Tried Option 1 - added the -Dnetworkaddress.cache.ttl=60 setting to the weblogic startup file, which should have cleared the cache every 60 seconds. But it did not have the intended effect. There is a related bug 6247501 reported, but that's Windows specific and we were on Unix, so shouldn't have affected us. Looked through the InetAddress caching mechanism, but could not quite figure out why it failed. Gave up after an hour.

Modified the JVM to use the sun setting -Dsun.net.inetaddr.ttl=60 and restarted the domain. Worked like a charm.

Can only conclude that -Dnetworkaddress.cache.ttl does not work from the command line but only from within the java.security file. If you do not wish to change the java.security setting, which would be the case if multiple domains reference the same JDK, a safer option is to use the -Dsun.net.inetaddr.ttl setting from the command line.

Happy caching.

Eclipse Memory Issues

JDK 5 was the default Java version in use, upgraded to JDK1.6.0_21-b06 today and Eclipse started tanking. Starts up fine but after a few minutes would fail with the error 'Internal plug-in action delegate error on creation. PermGen space'. Right, seemed to indicate that I wasn't allocating enough memory for permgen. But the same program works fine with the very same memory settings under JDK 5, so this was definitely an upgrade problem. So much for my support of auto updates :-|

The default setting in eclipse.ini was
--launcher.XXMaxPermSize
256m
-vmargs
-Dosgi.requiredJavaVersion=1.5
-Xms40m
-Xmx256m

And 256m is generally sufficient for permgen, so what gives. Checked the configuration file to confim if the settings had taken effect (Click on Help -> About Eclipse -> Installation Details -> Configuration). Shows up the Xms and Xmx, but no MaxPermGen, hmmm... interesting.
eclipse.vmargs=-Dosgi.requiredJavaVersion=1.5
-Xms40m
-Xmx256m

Googled a bit. The eclipse wiki indicated that it was a bug with Oracle/Sun JDK 1.6.0_21 (had to be my version, duhhh), being tracked as 319514. The bug link is a pretty interesting read.
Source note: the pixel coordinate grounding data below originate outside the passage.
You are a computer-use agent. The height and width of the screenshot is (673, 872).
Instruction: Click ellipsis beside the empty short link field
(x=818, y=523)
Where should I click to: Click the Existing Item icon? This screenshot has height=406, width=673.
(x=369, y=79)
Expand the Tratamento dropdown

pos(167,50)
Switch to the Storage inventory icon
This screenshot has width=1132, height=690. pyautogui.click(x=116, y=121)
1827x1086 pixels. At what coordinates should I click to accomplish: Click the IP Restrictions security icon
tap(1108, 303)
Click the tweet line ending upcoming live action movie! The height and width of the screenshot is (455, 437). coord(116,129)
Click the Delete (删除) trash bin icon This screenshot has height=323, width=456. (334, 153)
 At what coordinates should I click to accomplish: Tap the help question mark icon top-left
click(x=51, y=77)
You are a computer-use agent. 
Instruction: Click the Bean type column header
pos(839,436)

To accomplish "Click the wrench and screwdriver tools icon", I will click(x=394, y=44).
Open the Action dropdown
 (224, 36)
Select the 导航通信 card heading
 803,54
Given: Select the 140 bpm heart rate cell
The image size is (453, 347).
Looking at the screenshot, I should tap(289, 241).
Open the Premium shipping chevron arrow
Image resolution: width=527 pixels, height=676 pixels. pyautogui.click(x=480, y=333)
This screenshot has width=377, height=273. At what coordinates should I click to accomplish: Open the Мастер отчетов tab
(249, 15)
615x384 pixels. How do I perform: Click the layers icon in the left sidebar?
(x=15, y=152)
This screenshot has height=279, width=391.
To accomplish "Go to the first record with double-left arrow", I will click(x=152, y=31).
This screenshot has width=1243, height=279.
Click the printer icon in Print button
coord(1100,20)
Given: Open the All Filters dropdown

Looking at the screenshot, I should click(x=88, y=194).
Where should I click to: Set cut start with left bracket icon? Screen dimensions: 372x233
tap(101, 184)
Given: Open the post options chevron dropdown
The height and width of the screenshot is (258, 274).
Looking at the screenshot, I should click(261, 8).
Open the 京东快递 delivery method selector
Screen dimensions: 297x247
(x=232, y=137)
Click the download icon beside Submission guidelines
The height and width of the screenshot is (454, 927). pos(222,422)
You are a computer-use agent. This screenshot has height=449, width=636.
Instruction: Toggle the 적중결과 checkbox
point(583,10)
Apparently, as part of Oracle's rebranding of Sun's products, the Company Name property of the java.exe file, the executable file containing Oracle's JRE for Windows, was updated from "Sun Microsystems" to "Oracle" in Java SE 6u21. Now on Windows, Sun VM is identified using the GetFileVersionInfo API, which reads the company name (present under version details) from jvm.dll or the java executable and compares it against the string "Sun Microsystems". Post update 21, the company name was "Oracle" and the launcher does not recognize this string, hence the -XX:MaxPermSize setting is not honoured.

The workarounds are
- Switch back to '1.6.0_20'
- Change the commandline for launching or add the following line after "-vmargs" to your Eclipse.ini file:-XX:MaxPermSize=256m
- For 32-bit Helios, download the fixed eclipse_1308.dll and place it into (eclipse_home)/plugins/org.eclipse.equinox.launcher.win32.win32.x86_1.1.0.v20100503
- Download and install any of the upgraded versions i.e. version 1.6.0_21-b07 or higher from the java site (alternative link is http://java.sun.com/javase/downloads/index.jsp). Make sure you have b07 or higher by running java -version.

Went with the last option and so far life's good. The MaxPermSize setting shows up under vm options
eclipse.vmargs=-Dosgi.requiredJavaVersion=1.5
-Xms40m
-Xmx256m
-XX:MaxPermSize=256m

But got this bad feeling that when I move to JDK 7, there'll be a newer set of problems cropping up (From the Oracle site: In consideration to Eclipse and other potentially affected users, Oracle has restored the Windows Company Name property value to "Sun Microsystems" in further JDK 6 updates. This value will be changed back to "Oracle" in JDK 7.) Sigh, so much for compatibility.